Stored data –
= Beginning of Section =

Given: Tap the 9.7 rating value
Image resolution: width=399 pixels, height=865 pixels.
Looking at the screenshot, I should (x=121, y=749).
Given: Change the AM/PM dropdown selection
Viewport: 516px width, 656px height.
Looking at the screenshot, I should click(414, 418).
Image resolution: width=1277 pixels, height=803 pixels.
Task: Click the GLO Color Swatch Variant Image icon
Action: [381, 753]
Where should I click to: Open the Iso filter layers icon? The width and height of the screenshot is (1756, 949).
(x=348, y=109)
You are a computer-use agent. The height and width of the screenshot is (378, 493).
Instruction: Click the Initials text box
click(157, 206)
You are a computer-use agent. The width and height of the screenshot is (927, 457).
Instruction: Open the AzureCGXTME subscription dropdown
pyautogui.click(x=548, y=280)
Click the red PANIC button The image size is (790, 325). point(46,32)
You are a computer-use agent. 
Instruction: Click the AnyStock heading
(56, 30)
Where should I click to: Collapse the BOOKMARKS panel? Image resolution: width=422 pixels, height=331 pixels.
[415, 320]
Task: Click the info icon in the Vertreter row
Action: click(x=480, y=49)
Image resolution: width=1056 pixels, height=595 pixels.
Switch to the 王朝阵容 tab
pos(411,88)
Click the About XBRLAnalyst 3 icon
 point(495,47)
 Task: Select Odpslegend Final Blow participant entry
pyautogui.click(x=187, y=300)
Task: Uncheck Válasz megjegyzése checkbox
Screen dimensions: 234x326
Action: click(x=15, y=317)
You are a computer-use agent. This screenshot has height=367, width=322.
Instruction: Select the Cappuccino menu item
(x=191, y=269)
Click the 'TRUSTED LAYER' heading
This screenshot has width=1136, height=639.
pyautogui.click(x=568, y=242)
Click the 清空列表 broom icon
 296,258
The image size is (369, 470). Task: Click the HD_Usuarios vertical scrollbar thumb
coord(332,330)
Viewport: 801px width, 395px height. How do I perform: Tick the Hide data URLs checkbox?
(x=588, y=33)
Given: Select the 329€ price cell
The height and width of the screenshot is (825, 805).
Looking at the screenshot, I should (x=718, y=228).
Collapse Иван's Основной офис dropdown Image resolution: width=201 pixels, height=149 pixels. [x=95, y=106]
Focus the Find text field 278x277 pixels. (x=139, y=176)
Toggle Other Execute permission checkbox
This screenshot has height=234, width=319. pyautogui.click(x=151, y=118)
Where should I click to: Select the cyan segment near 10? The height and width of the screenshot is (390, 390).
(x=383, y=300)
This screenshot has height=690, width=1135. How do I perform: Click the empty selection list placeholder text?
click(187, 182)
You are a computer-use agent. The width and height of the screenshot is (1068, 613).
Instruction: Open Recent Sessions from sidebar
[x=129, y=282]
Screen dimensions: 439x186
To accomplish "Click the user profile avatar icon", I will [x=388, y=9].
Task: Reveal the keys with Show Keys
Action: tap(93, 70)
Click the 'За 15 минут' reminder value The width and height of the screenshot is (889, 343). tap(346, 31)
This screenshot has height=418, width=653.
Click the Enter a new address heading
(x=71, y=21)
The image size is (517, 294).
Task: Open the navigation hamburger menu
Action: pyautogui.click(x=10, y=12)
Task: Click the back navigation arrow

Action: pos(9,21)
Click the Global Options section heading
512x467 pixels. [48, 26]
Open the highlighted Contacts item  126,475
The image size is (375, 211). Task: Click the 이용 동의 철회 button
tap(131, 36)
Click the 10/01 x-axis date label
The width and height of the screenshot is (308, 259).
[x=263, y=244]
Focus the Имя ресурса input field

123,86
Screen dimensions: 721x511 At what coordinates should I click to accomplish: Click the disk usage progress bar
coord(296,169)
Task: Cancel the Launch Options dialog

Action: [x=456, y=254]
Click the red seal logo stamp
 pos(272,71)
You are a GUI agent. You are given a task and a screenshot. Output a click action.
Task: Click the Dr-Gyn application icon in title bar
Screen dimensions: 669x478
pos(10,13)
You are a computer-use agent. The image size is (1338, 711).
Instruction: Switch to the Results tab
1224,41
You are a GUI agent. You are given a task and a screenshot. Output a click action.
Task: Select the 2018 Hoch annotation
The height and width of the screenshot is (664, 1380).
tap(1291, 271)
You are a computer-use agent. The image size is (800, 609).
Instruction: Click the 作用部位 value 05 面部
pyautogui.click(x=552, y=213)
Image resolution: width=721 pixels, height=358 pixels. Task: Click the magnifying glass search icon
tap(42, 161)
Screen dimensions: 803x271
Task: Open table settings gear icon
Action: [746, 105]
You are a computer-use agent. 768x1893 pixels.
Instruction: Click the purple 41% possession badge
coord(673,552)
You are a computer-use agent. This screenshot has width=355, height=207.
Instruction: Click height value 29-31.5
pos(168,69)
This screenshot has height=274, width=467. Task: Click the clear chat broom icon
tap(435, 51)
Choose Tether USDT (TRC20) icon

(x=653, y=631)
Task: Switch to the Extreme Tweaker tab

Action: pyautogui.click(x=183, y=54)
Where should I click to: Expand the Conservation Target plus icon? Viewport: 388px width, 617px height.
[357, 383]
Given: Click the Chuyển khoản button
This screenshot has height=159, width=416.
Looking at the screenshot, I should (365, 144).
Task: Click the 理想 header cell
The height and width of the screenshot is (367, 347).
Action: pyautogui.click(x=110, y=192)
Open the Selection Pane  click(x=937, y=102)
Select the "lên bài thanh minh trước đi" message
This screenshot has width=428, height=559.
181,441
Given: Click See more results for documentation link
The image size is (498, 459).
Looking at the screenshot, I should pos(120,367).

= End of Section =

Work item –
Print the entries again so that each one matches exactly.

Finished task –
Given: Tap the 9.7 rating value
Image resolution: width=399 pixels, height=865 pixels.
Looking at the screenshot, I should (x=121, y=749).
Given: Change the AM/PM dropdown selection
Viewport: 516px width, 656px height.
Looking at the screenshot, I should click(414, 418).
Image resolution: width=1277 pixels, height=803 pixels.
Task: Click the GLO Color Swatch Variant Image icon
Action: [381, 753]
Where should I click to: Open the Iso filter layers icon? The width and height of the screenshot is (1756, 949).
(x=348, y=109)
You are a computer-use agent. The height and width of the screenshot is (378, 493).
Instruction: Click the Initials text box
click(157, 206)
You are a computer-use agent. The width and height of the screenshot is (927, 457).
Instruction: Open the AzureCGXTME subscription dropdown
pyautogui.click(x=548, y=280)
Click the red PANIC button The image size is (790, 325). point(46,32)
You are a computer-use agent. 
Instruction: Click the AnyStock heading
(56, 30)
Where should I click to: Collapse the BOOKMARKS panel? Image resolution: width=422 pixels, height=331 pixels.
[415, 320]
Task: Click the info icon in the Vertreter row
Action: click(x=480, y=49)
Image resolution: width=1056 pixels, height=595 pixels.
Switch to the 王朝阵容 tab
pos(411,88)
Click the About XBRLAnalyst 3 icon
 point(495,47)
 Task: Select Odpslegend Final Blow participant entry
pyautogui.click(x=187, y=300)
Task: Uncheck Válasz megjegyzése checkbox
Screen dimensions: 234x326
Action: click(x=15, y=317)
You are a computer-use agent. This screenshot has height=367, width=322.
Instruction: Select the Cappuccino menu item
(x=191, y=269)
Click the 'TRUSTED LAYER' heading
This screenshot has width=1136, height=639.
pyautogui.click(x=568, y=242)
Click the 清空列表 broom icon
 296,258
The image size is (369, 470). Task: Click the HD_Usuarios vertical scrollbar thumb
coord(332,330)
Viewport: 801px width, 395px height. How do I perform: Tick the Hide data URLs checkbox?
(x=588, y=33)
Given: Select the 329€ price cell
The height and width of the screenshot is (825, 805).
Looking at the screenshot, I should (x=718, y=228).
Collapse Иван's Основной офис dropdown Image resolution: width=201 pixels, height=149 pixels. [x=95, y=106]
Focus the Find text field 278x277 pixels. (x=139, y=176)
Toggle Other Execute permission checkbox
This screenshot has height=234, width=319. pyautogui.click(x=151, y=118)
Where should I click to: Select the cyan segment near 10? The height and width of the screenshot is (390, 390).
(x=383, y=300)
This screenshot has height=690, width=1135. How do I perform: Click the empty selection list placeholder text?
click(187, 182)
You are a computer-use agent. The width and height of the screenshot is (1068, 613).
Instruction: Open Recent Sessions from sidebar
[x=129, y=282]
Screen dimensions: 439x186
To accomplish "Click the user profile avatar icon", I will [x=388, y=9].
Task: Reveal the keys with Show Keys
Action: tap(93, 70)
Click the 'За 15 минут' reminder value The width and height of the screenshot is (889, 343). tap(346, 31)
This screenshot has height=418, width=653.
Click the Enter a new address heading
(x=71, y=21)
The image size is (517, 294).
Task: Open the navigation hamburger menu
Action: pyautogui.click(x=10, y=12)
Task: Click the back navigation arrow

Action: pos(9,21)
Click the Global Options section heading
512x467 pixels. [48, 26]
Open the highlighted Contacts item  126,475
The image size is (375, 211). Task: Click the 이용 동의 철회 button
tap(131, 36)
Click the 10/01 x-axis date label
The width and height of the screenshot is (308, 259).
[x=263, y=244]
Focus the Имя ресурса input field

123,86
Screen dimensions: 721x511 At what coordinates should I click to accomplish: Click the disk usage progress bar
coord(296,169)
Task: Cancel the Launch Options dialog

Action: [x=456, y=254]
Click the red seal logo stamp
 pos(272,71)
You are a GUI agent. You are given a task and a screenshot. Output a click action.
Task: Click the Dr-Gyn application icon in title bar
Screen dimensions: 669x478
pos(10,13)
You are a computer-use agent. The image size is (1338, 711).
Instruction: Switch to the Results tab
1224,41
You are a GUI agent. You are given a task and a screenshot. Output a click action.
Task: Select the 2018 Hoch annotation
The height and width of the screenshot is (664, 1380).
tap(1291, 271)
You are a computer-use agent. The image size is (800, 609).
Instruction: Click the 作用部位 value 05 面部
pyautogui.click(x=552, y=213)
Image resolution: width=721 pixels, height=358 pixels. Task: Click the magnifying glass search icon
tap(42, 161)
Screen dimensions: 803x271
Task: Open table settings gear icon
Action: [746, 105]
You are a computer-use agent. 768x1893 pixels.
Instruction: Click the purple 41% possession badge
coord(673,552)
You are a computer-use agent. This screenshot has width=355, height=207.
Instruction: Click height value 29-31.5
pos(168,69)
This screenshot has height=274, width=467. Task: Click the clear chat broom icon
tap(435, 51)
Choose Tether USDT (TRC20) icon

(x=653, y=631)
Task: Switch to the Extreme Tweaker tab

Action: pyautogui.click(x=183, y=54)
Where should I click to: Expand the Conservation Target plus icon? Viewport: 388px width, 617px height.
[357, 383]
Given: Click the Chuyển khoản button
This screenshot has height=159, width=416.
Looking at the screenshot, I should (365, 144).
Task: Click the 理想 header cell
The height and width of the screenshot is (367, 347).
Action: pyautogui.click(x=110, y=192)
Open the Selection Pane  click(x=937, y=102)
Select the "lên bài thanh minh trước đi" message
This screenshot has width=428, height=559.
181,441
Given: Click See more results for documentation link
The image size is (498, 459).
Looking at the screenshot, I should pos(120,367).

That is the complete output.